Where I Find My Rowhouse Inspiration

April 2020 issue of Washingtonian // a street in our neighborhood

I love house hunting - when we're not actually looking to move. (Job hunting, too, when I'm not actually looking to switch employers.) It's just fun to see what's out there! Sometimes I'm just daydreaming, like when I browsed big old houses on lots of land way out in Maryland at the beginning of the pandemic; this will always be The One That Got Away. But, over the last year especially, I've gotten more intentional about my Redfin searches, which I use to research our renovation plans.

We live in a Wardman-style rowhouse, one of thousands built in the first quarter of the 20th century here in Washington, DC. Many of these homes have - or had - the same original floor plan, and I love seeing what other occupants have done with what is, essentially the same structure and space that we have. Over the decades, owners of these rowhouses have made internal changes that I pour over when the properties come on the market. They give me great ideas for what we can do (and, equally importantly, for what I don't want to do) with our own home. 

This saved search on Redfin is the best way I've found to filter all the houses for sale to show only those that, now or once upon a time, look/ed like mine:

- property type: townhouse
- <$1.5M
- 1500-2500 sq ft
- min. 4 bedrooms and 2 bathrooms
- year built: before 1940
- must have basement

These filters give me properties that are - or were when they were originally built - a lot like ours, which means that I can mine them for updates that are actually actionable given our space. (I set $1.5M as the top limit because it tends to exclude Victorian rowhouses, which are completely different architecturally.) In fact, about half of the rowhouses that come up in my searches originally had very similar or even identical floor plans to our house! That makes it easier to picture how upgrades developers or owners might have done could look in our home.

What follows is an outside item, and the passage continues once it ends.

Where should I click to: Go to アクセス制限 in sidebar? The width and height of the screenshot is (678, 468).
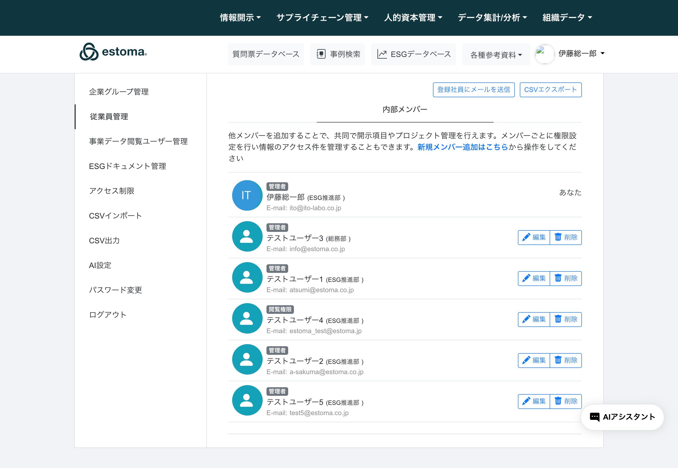click(112, 191)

There are certain things I know we want to incorporate into our renovation that are very common in renovated Wardmans,  like a second full bathroom on the second floor. Other plans are more rare: for instance, the vast majority of renovated rowhouses combine either the front or back two bedrooms into one master suite, and I know I want to retain all four bedrooms upstairs. Here's the current iteration of my plan for the second floor:



Who knows if we'll end up with a rendering like the one on the right when it comes time to actually renovate, but I'm getting tons of stylistic as well as layout ideas that I'm noting for when we get to the stage at which we talk to an architect! Here are some of my favorites so far...

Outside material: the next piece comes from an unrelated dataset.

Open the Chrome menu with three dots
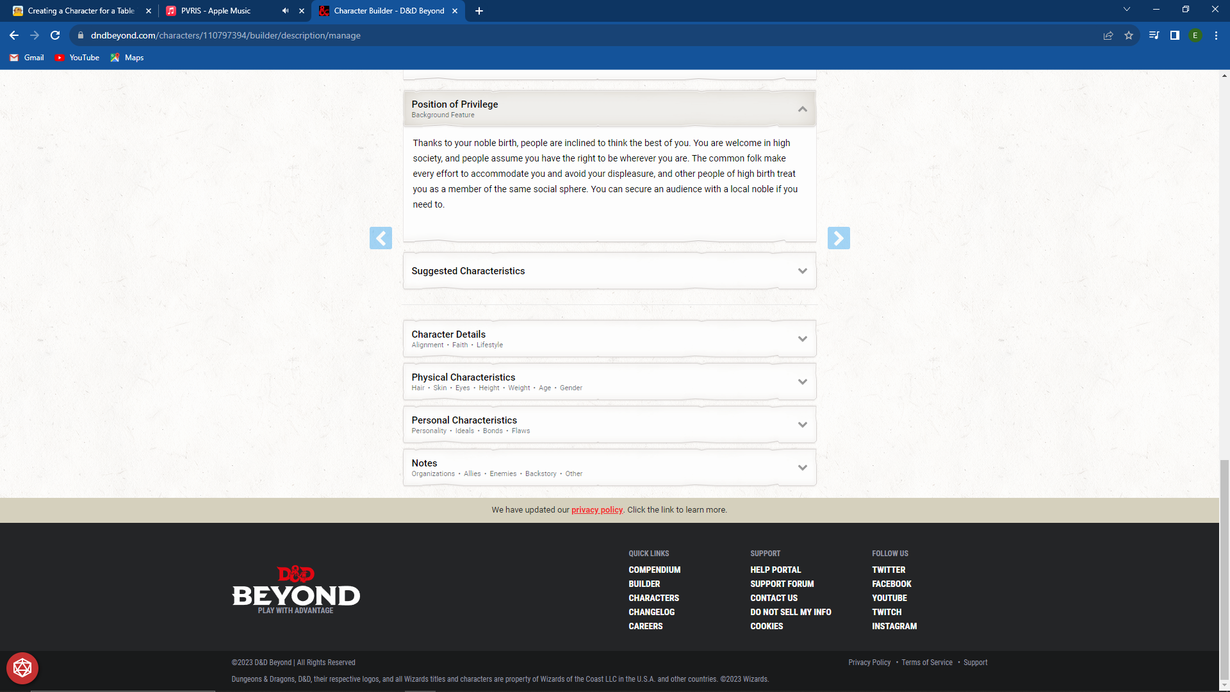 click(1216, 35)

While I don't want an open floor plan on the first floor, I do think that taking out the wall under the stairs will make the hallway leading from the entry into our kitchen feel wider and more spacious. (This is how it looks in our house currently.) I definitely want to mirror the banister going upstairs with a horizontal rail and balustrades serving as the protecting divider for the stairs going down to the basement.





All of these houses were built with decorative dormer windows in the mansard roof but without proper usable attic space. I've seen a lot of renovations that open the front of the ceiling of the second floor to get the light from those dormers, like in the top two of the photos directly above, and I really like that idea especially since our house faces north and those bedrooms need as much light as they can get. A few friends have this, though, and have strongly recommended against it because of how it messes with airflow. And then I saw another other option, pictured in the bottom three images, which creates a small finished room in the attic - brilliant!

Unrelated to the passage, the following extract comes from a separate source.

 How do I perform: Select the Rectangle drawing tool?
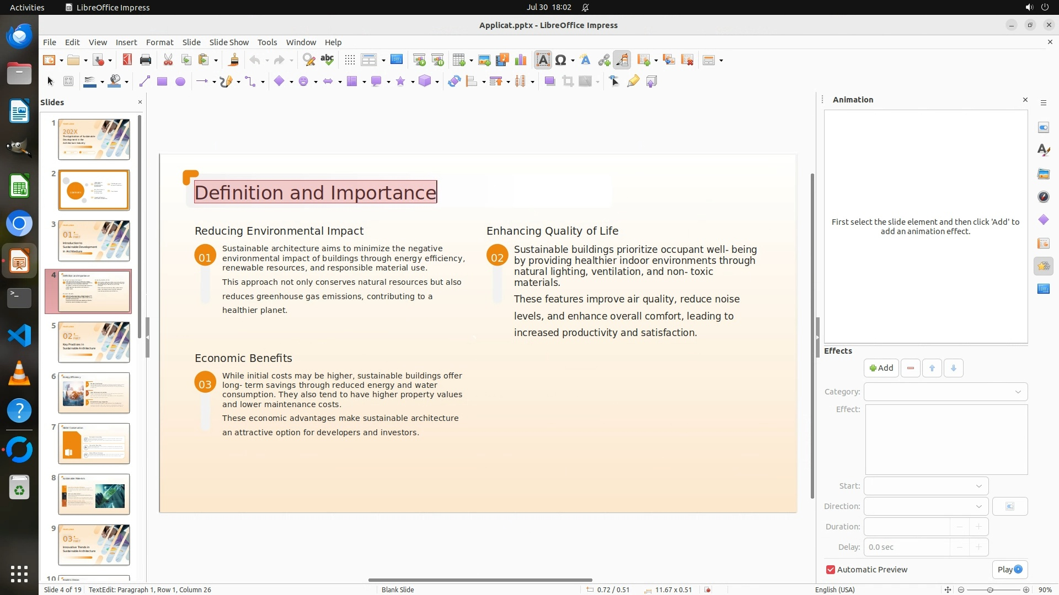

There are a few near-universal external marks of a flipped rowhouse in DC, and the entrance to the basement is a pretty good clue. Our home, like most unrenovated Wardmans, has a narrow stair down to the basement door and there's a wall under the front of the porch hiding the crawl space below. (You can see what I mean here.) I'd love to dig out the area under the porch so a little more light can get into the basement and and to make it a slightly more welcoming entrance.

Or, you know, we could just take off the max price filter and win the lottery and buy this property, a 6bd/6.5ba rowhouse on a cobblestone street in the heart of Georgetown - priced just under $8,000,000!